Adding New Distributions

In addition to the built-in distributions, mixture distributions, and product distributions, Gen provides two primary ways of adding new distributions:

Defining New Distributions Inline with the @dist DSL

The @dist DSL allows users to concisely define a distribution, as long as that distribution can be expressed as a certain type of deterministic transformation of an existing distribution:

@dist name(arg1, arg2, ..., argN) = body

or

@dist function name(arg1, arg2, ..., argN)
    body
end

Here body is ordinary Julia code, with the constraint that body must contain exactly one random choice. The resulting distribution is called name, parameterized by arg1, ..., argN, and represents a distribution over return values of body.

Common Use Cases

The @dist DSL makes it easy to implement labeled uniform or categorical distributions, instead of having to use integers to refer to categories:

"""Labeled uniform distribution"""
@dist labeled_uniform(labels) = labels[uniform_discrete(1, length(labels))]

"""Labeled categorical distribution"""
@dist labeled_categorical(labels, probs) = labels[categorical(probs)]

Note however that there is a slight overhead incurred by having to detect the possibility of duplicate labels.

It is also possible to implement a distribution that takes a Boolean input and flips it with some probability:

"Bit-flip distribution."
@dist bit_flip(x::Bool, p::Float64) = bernoulli((1-x) * p + x * (1-p))

Finally, it is possible to distributions that are defined in terms of shifting, scaling, exponentiation, or taking the logarithm of another distribution:

"Symmetric Binomial distribution."
@dist sym_binom(mean::Int, scale::Int) = binom(2*scale, 0.5) - scale + mean

"Shifted geometric distribution."
@dist shifted_geometric(p::Real, shift::Int) = geometric(p) + shift

"Log-normal distribution."
@dist log_normal(mu::Real, sigma::Real) = exp(normal(mu, sigma))

"Gumbel distribution."
@dist gumbel(mu::Real, beta::Real) = mu - beta * log(0.0 - log(uniform(0, 1)))

Restrictions

There are a number of restrictions imposed by the @dist DSL, which are explained further in the reference docmumentation. Most importantly, only a limited set of deterministic transformations are currently supported (+, -, *, /, exp, log, getindex), and only one random choice can be used in the body of the definition.

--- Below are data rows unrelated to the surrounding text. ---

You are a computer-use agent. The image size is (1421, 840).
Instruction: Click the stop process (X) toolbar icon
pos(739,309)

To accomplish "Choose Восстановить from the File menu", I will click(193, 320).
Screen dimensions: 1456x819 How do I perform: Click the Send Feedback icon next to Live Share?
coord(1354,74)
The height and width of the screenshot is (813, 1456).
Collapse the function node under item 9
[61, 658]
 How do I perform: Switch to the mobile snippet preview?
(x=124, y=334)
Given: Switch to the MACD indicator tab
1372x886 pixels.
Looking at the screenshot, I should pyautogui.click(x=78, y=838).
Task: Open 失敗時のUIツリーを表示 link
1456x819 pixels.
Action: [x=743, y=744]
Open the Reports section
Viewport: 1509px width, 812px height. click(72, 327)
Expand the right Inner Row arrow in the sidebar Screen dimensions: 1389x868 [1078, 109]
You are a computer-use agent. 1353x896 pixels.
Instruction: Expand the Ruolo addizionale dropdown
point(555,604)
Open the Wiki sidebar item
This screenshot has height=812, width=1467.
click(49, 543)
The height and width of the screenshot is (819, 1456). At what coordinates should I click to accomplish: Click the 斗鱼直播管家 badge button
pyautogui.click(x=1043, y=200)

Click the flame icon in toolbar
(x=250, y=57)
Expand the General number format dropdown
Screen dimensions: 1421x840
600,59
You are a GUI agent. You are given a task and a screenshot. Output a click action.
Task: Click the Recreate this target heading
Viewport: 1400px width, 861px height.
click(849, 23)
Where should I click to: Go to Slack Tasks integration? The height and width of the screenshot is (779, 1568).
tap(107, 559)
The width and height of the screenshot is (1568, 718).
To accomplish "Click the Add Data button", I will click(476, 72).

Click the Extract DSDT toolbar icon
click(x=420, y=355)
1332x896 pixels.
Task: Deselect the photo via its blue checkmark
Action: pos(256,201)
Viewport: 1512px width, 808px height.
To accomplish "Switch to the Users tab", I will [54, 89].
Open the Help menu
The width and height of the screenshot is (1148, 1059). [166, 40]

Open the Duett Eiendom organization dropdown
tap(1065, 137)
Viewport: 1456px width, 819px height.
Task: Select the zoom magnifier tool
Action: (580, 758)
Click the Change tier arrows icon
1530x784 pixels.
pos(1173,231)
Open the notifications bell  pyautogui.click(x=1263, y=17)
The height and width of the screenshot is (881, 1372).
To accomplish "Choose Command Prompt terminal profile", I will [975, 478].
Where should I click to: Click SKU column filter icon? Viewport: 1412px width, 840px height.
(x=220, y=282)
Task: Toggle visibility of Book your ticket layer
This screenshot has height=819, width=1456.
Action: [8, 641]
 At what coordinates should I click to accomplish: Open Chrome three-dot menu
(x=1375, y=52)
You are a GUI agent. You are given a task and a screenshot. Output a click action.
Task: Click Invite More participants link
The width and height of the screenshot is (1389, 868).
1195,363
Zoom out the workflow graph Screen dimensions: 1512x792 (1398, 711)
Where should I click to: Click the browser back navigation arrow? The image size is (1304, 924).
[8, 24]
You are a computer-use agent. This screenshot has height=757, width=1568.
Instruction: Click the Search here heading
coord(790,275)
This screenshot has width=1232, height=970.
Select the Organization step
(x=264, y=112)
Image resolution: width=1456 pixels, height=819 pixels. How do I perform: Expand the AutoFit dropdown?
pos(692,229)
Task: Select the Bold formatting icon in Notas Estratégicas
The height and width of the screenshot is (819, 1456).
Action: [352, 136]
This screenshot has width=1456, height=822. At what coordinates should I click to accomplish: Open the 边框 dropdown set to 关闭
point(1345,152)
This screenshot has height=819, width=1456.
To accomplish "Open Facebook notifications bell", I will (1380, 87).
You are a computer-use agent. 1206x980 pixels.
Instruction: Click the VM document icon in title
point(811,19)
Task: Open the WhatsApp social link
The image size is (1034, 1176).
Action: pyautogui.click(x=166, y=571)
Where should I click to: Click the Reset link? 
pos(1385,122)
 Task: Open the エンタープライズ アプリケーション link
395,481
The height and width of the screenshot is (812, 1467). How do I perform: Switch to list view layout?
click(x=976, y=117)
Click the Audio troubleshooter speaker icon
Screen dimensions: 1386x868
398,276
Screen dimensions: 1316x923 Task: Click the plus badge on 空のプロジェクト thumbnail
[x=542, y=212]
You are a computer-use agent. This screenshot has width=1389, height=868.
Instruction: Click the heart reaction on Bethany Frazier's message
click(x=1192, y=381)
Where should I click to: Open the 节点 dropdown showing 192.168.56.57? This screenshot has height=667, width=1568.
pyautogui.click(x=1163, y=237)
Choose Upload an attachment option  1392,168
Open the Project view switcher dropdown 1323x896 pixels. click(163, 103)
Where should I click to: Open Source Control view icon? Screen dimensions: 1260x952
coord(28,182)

Defining New Distributions From Scratch

For distributions that cannot be expressed in the @dist DSL, users can define a custom distribution by defining an (ordinary Julia) subtype of Gen.Distribution and implementing the methods of the Distribution API. This method requires more custom code than using the @dist DSL, but also affords more flexibility: arbitrary user-defined logic for sampling, PDF evaluation, etc.

Probability distributions are singleton types whose supertype is Distribution{T}, where T indicates the data type of the random sample.

abstract type Distribution{T} end

A new Distribution type must implement the following methods:

By convention, distributions have a global constant lower-case name for the singleton value. For example:

struct Bernoulli <: Distribution{Bool} end
const bernoulli = Bernoulli()

Distribution values should also be callable, which is a syntactic sugar with the same behavior of calling random:

bernoulli(0.5) # identical to random(bernoulli, 0.5) and random(Bernoulli(), 0.5)

For example, this can be done by adding a method definition for Bernoulli:

(::Bernoulli)(prob) = random(Bernoulli(), prob)